Defiling all logic given the economic slowdown in 2014 and the economy only expected to grow at 1.4 percent despite initial forecast of over 3 percent in January 2014- the stock market kept the momentum. Market dynamics don’t always follow local economic logic. Various investors had their investment strategies set out- many thought stocks were going to fall given economic reality, the bonds were going to rally, together with commodities. However, it was challenging to fight the existing price momentum – holding cash was also not a great alternative as it meant lower returns and missed opportunities.
Investment Guru Benjamin Graham in his all-time best seller “the Intelligent Investor” said that unlike in other fields where past behavior can be easily used to predict future behavior- the investment market is different and sometimes luck and being in the market at the right time counts more than your past experience. Many investors in 2014 found themselves in positions where they could not get what they wanted. Mindful of that, it was prudent to keep an objective and balanced perspective that realizes the potential for riding the existing trends even higher. Investors who are worried about losses could always use stop loss and other risks management mechanisms.
- Volatility will around for a while
Who would have predicted a fall of 1.15 percent for the all share index in the last three months of 2014? The market behaviour for the last part of 2014 from high in September to low in October and high in November and then low in December is clear indication that volatility will be around for a while.
What can we read out of this? The markets might continue to be more volatile in 2015. The US FED might increase interest rates in 2015 and that will add more volatility into the market.
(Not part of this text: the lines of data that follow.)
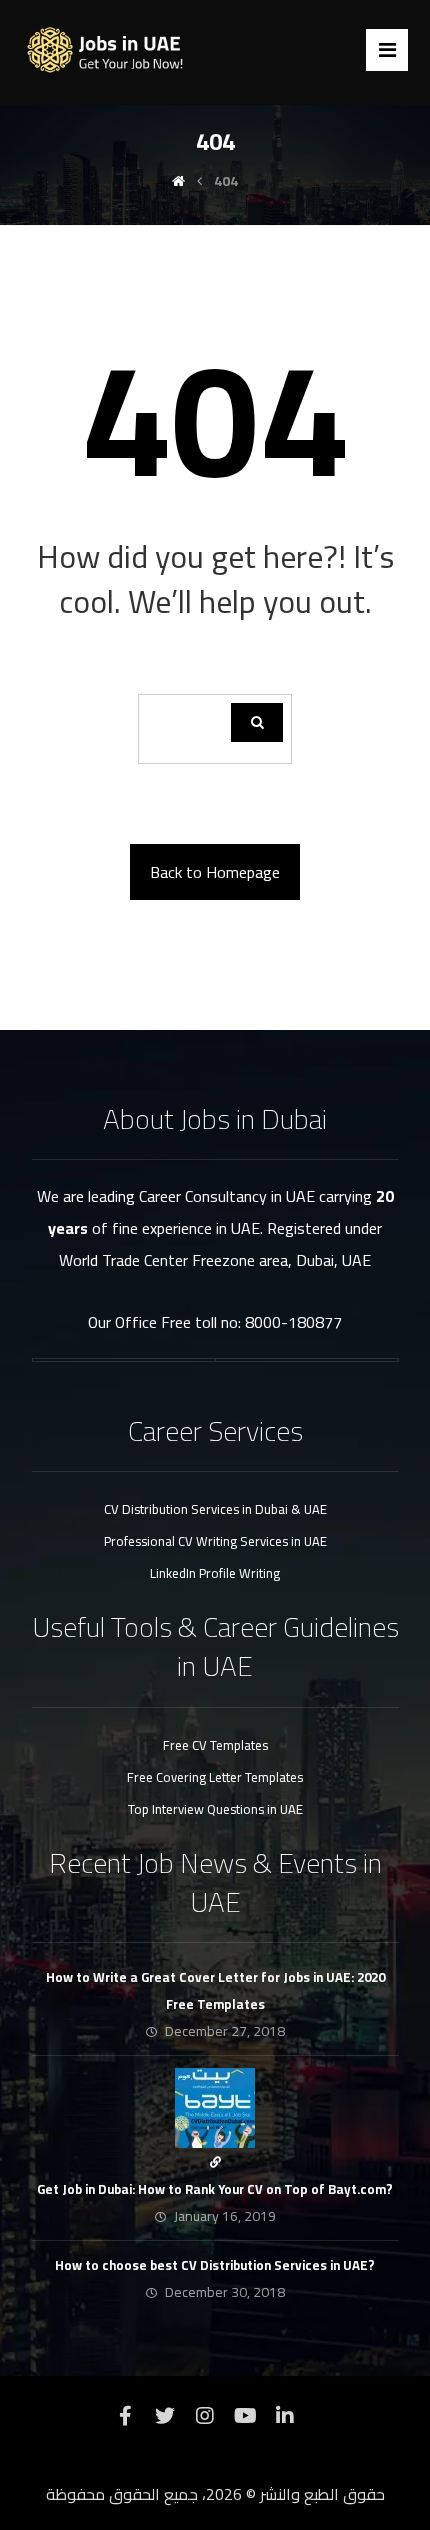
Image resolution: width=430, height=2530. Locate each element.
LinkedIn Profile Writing (215, 1573)
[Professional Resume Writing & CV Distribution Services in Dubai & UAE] (112, 50)
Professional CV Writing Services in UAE (215, 1541)
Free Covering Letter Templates (215, 1777)
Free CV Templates (215, 1745)
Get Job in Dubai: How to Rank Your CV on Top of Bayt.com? (215, 2189)
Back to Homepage (215, 872)
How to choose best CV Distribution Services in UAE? (215, 2265)
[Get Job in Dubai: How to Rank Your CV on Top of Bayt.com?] (215, 2108)
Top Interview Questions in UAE (215, 1809)
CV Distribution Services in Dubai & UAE (215, 1509)
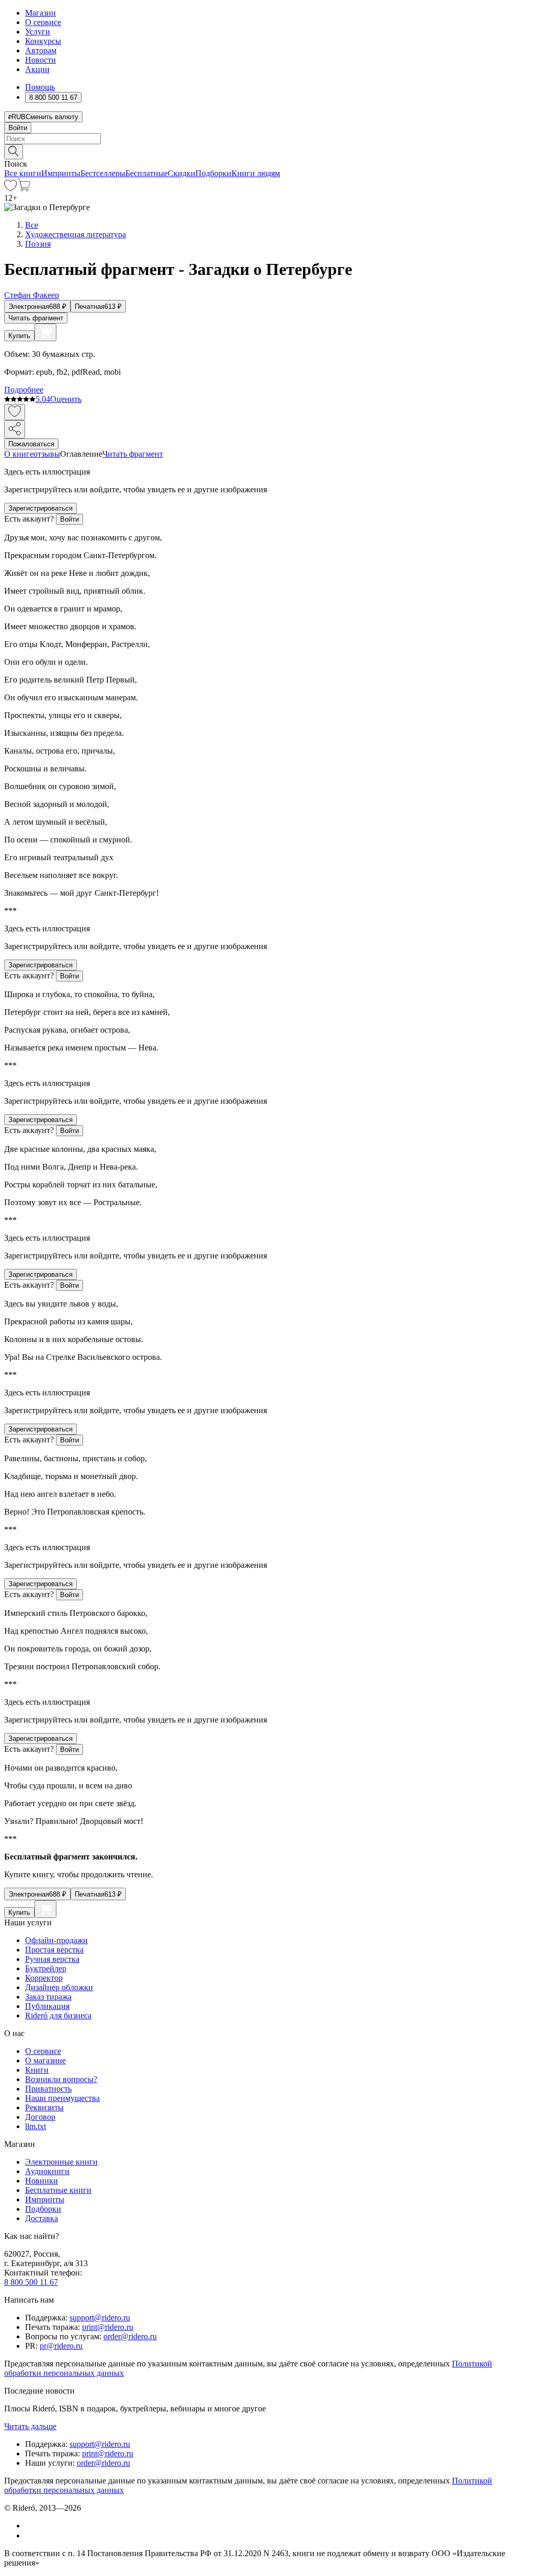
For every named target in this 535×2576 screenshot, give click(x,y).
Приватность (48, 2088)
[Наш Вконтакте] (30, 2525)
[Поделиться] (14, 429)
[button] (267, 151)
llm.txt (35, 2126)
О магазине (45, 2060)
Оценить (66, 399)
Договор (40, 2116)
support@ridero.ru (99, 2317)
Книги (37, 2069)
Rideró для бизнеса (58, 2015)
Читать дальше (30, 2426)
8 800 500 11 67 (31, 2282)
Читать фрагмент (35, 318)
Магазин (40, 12)
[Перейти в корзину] (24, 188)
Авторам (40, 50)
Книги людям (255, 173)
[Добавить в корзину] (45, 332)
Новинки (41, 2180)
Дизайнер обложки (59, 1987)
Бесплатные (146, 173)
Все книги (22, 173)
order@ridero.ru (130, 2336)
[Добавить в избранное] (14, 412)
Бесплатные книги (58, 2190)
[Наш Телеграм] (29, 2535)
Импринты (60, 173)
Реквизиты (44, 2107)
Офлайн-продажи (56, 1940)
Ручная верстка (52, 1959)
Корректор (44, 1977)
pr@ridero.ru (61, 2345)
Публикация (47, 2006)
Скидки (181, 173)
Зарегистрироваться (40, 508)
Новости (40, 59)
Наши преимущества (62, 2098)
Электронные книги (61, 2161)
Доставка (41, 2218)
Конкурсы (43, 41)
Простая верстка (54, 1949)
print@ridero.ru (107, 2327)
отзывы (46, 453)
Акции (37, 69)
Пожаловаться (31, 444)
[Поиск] (13, 151)
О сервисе (43, 22)
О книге (18, 453)
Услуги (37, 31)
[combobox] (267, 138)
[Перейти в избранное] (10, 188)
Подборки (213, 173)
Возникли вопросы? (61, 2079)
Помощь (40, 87)
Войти (17, 128)
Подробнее (23, 389)
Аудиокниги (47, 2171)
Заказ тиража (48, 1996)
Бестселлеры (102, 173)
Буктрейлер (45, 1968)
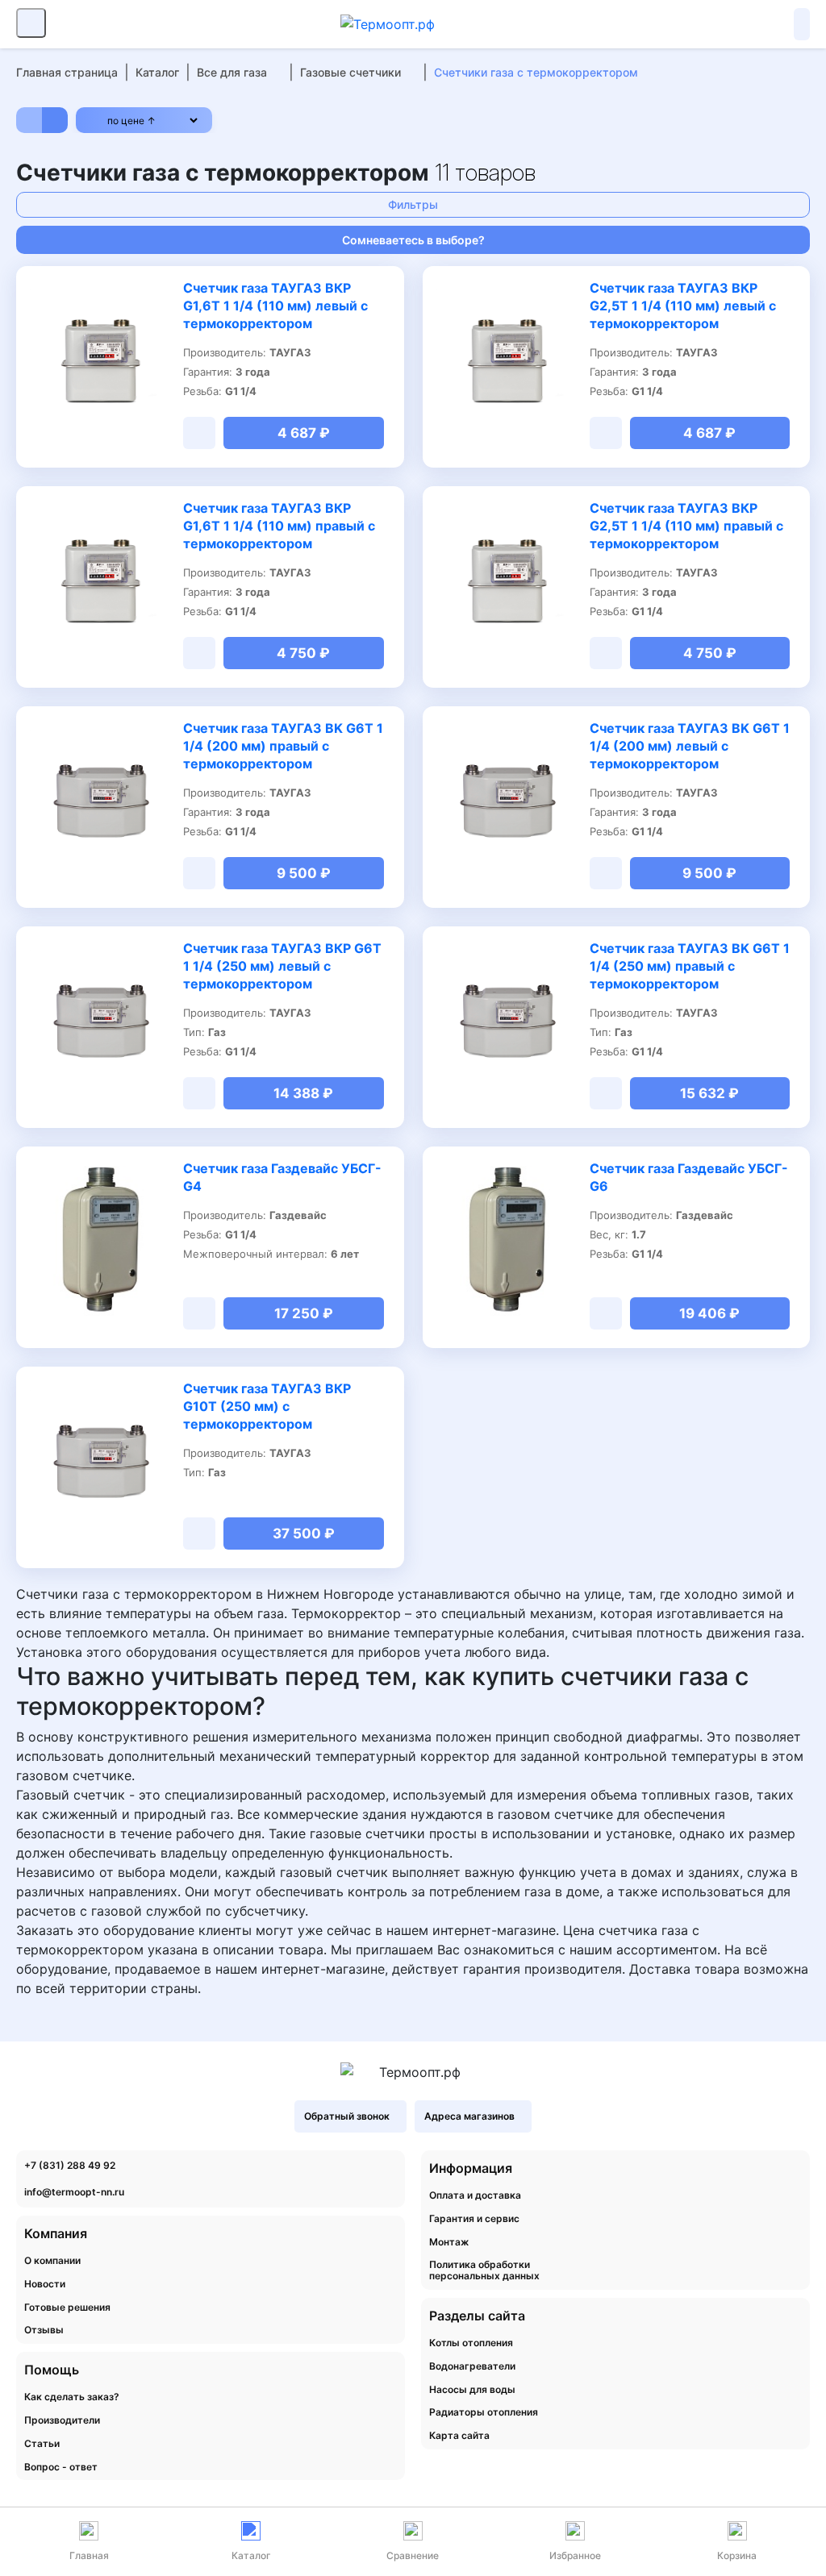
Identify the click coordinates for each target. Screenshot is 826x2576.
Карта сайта (459, 2435)
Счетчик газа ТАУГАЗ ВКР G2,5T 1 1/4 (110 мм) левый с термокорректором (683, 305)
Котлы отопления (471, 2343)
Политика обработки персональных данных (484, 2270)
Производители (62, 2420)
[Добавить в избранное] (161, 289)
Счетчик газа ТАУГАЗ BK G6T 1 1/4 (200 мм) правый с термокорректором (283, 746)
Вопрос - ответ (61, 2467)
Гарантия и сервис (474, 2218)
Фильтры (413, 204)
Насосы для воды (472, 2389)
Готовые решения (67, 2307)
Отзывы (44, 2330)
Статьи (42, 2443)
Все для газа (232, 72)
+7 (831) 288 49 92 (69, 2165)
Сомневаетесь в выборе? (413, 240)
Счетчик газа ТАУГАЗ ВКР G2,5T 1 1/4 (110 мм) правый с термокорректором (686, 525)
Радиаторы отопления (483, 2412)
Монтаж (449, 2242)
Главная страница (67, 72)
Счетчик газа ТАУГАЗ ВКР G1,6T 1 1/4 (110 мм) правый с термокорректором (279, 525)
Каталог (157, 72)
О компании (52, 2260)
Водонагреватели (472, 2366)
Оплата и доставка (475, 2195)
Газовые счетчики (350, 72)
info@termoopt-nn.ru (74, 2192)
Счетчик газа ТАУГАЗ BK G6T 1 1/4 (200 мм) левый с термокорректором (690, 746)
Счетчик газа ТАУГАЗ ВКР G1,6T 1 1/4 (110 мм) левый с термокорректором (275, 305)
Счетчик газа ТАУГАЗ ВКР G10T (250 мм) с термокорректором (267, 1406)
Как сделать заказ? (71, 2397)
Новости (44, 2284)
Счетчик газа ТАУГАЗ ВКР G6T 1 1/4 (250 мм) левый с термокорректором (282, 966)
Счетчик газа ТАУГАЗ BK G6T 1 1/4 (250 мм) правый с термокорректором (690, 966)
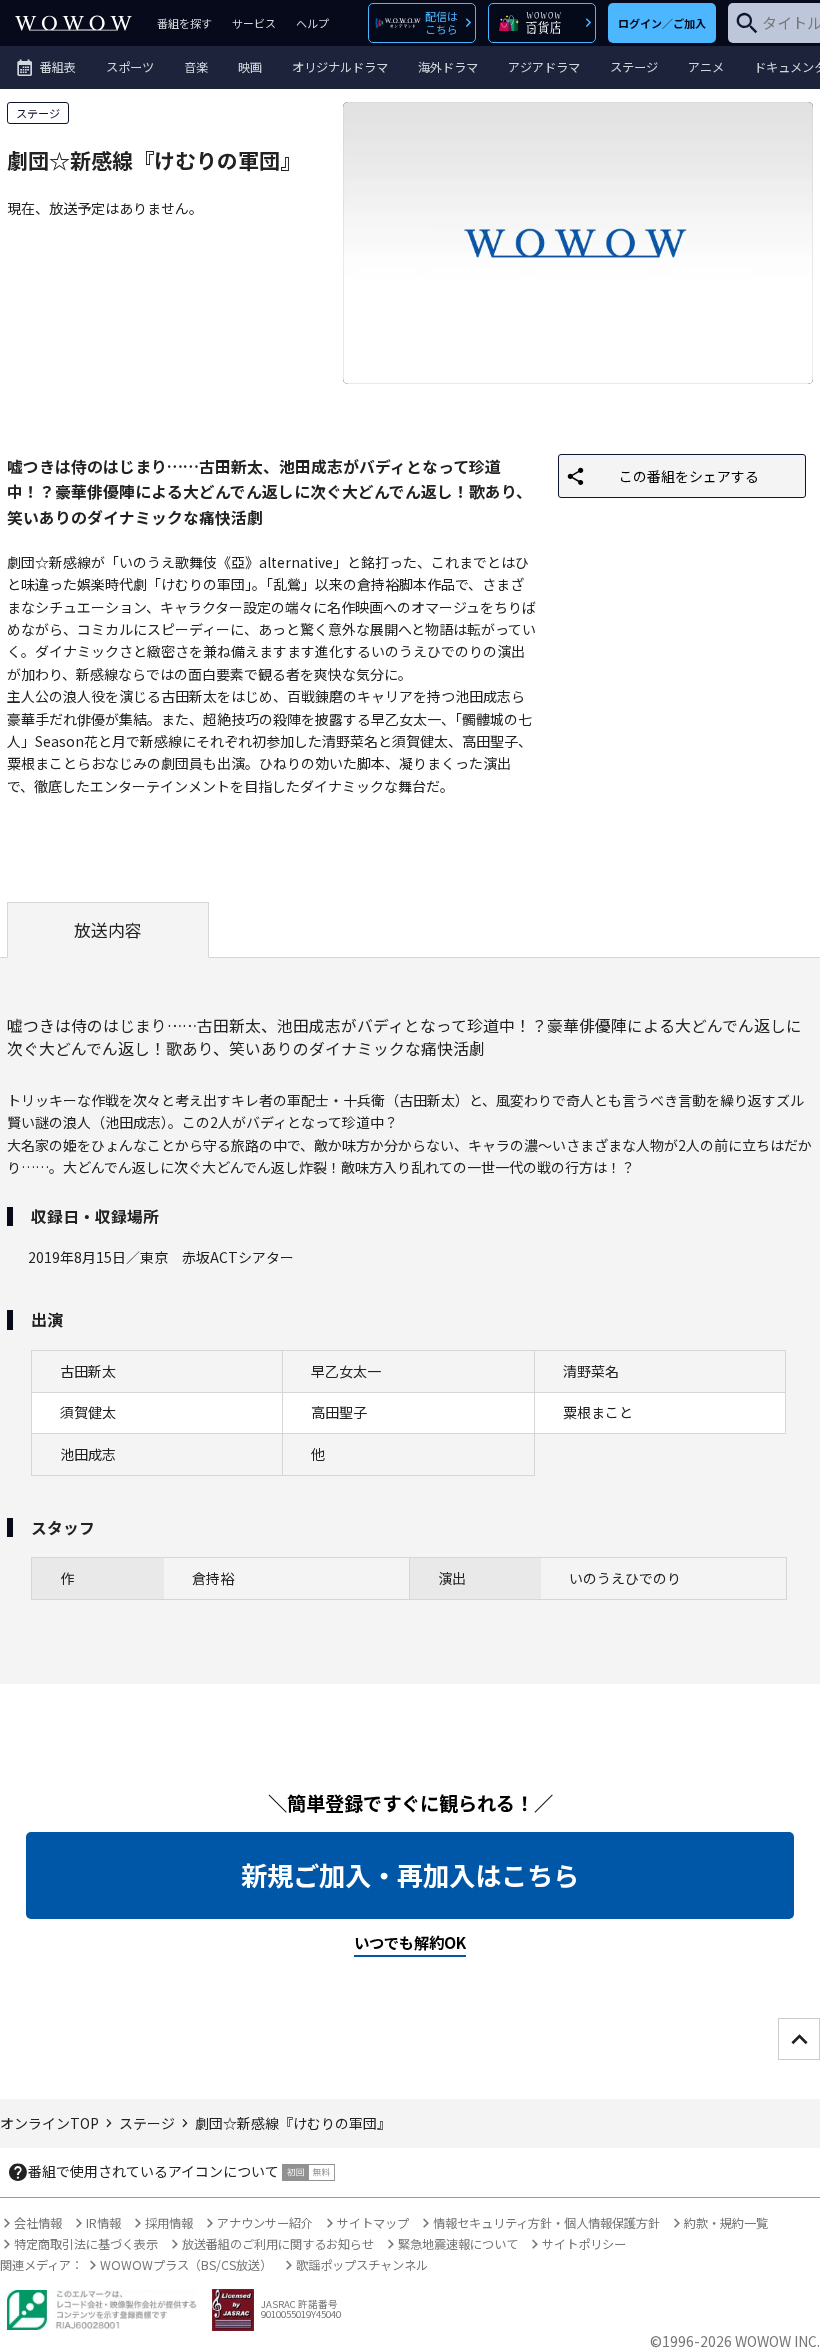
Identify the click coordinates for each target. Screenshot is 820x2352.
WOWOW (73, 23)
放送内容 (108, 930)
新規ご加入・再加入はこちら (410, 1875)
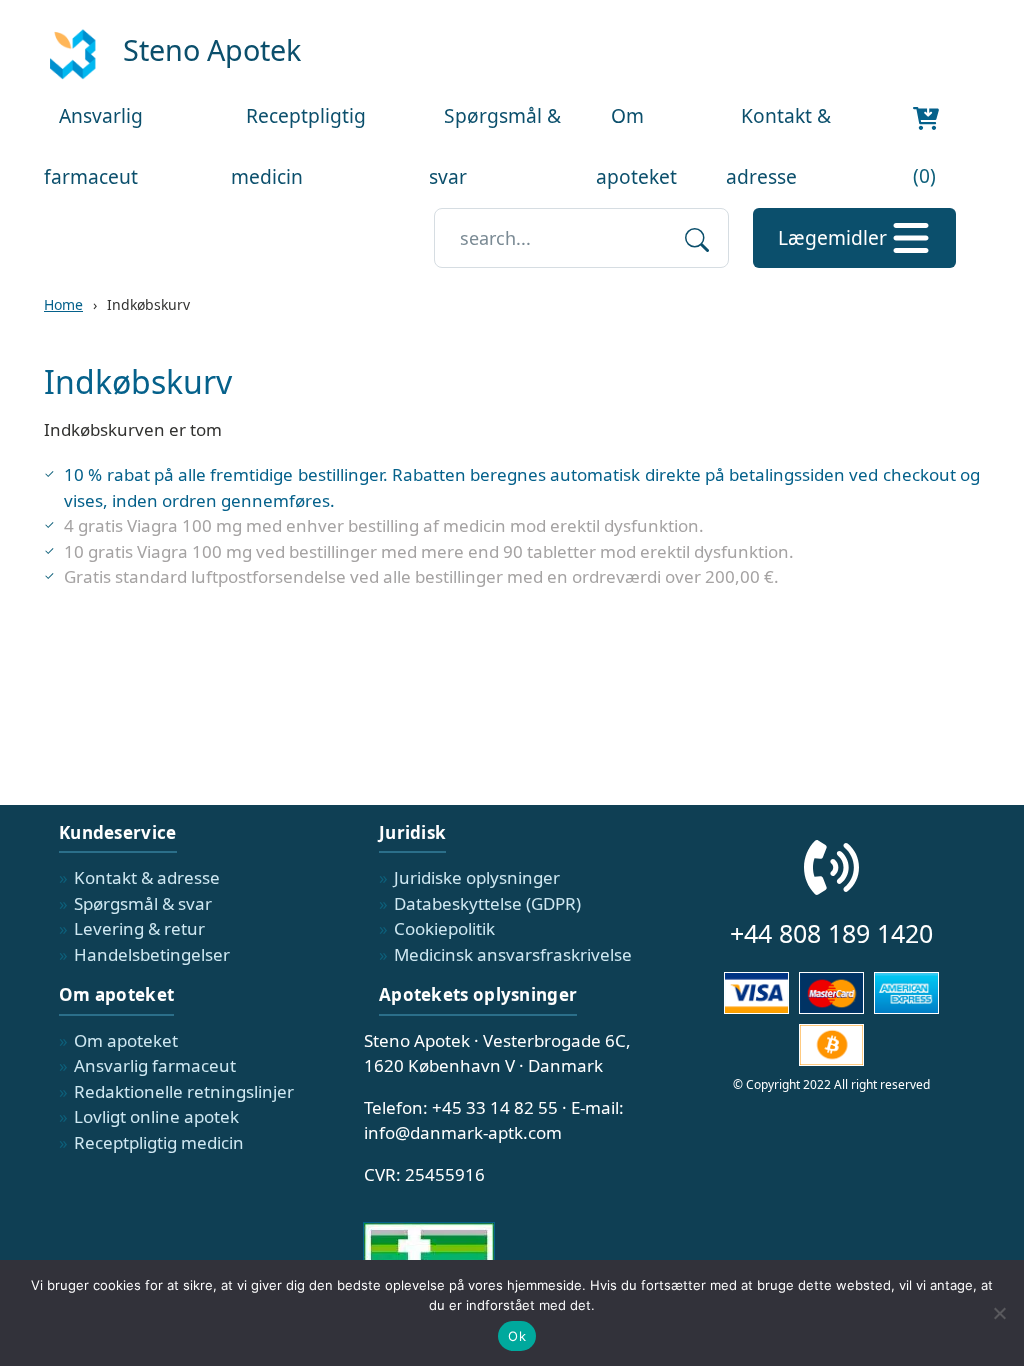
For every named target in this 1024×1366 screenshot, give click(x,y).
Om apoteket (126, 1040)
Intelligent investors should use volatility to their advantage by having some cash on the sidelines to put to work when markets give you an opportunity.
- Get a positive mindset- the first step to successful investing.
Psychologist will tell us that positivity is a great asset in every human endeavor. This is also true for investing. When you focus on your past errors you will get nowhere in investing. Invest to succeed and don’t focus on I don’t want to lose money. Do not misinterpret this to mean that you don’t need to guard against risks. Far from it, my investment advice always include having a sound risks management plan in place. Your risks management plan should help you move forward and adjust your portfolio appropriately and not enslave you to focus on errors.
I am excited about 2015. I see it as a year that will be full of great opportunities for investing yet not without challenges. These are still early days and we would not be able to see through the challenges at this moment. However, proper investment strategy and discipline will distinguish winners from losers in 2015. There is need for flexibility and openness to new ideas as we look forward to another great year in 2015- keep learning and investing.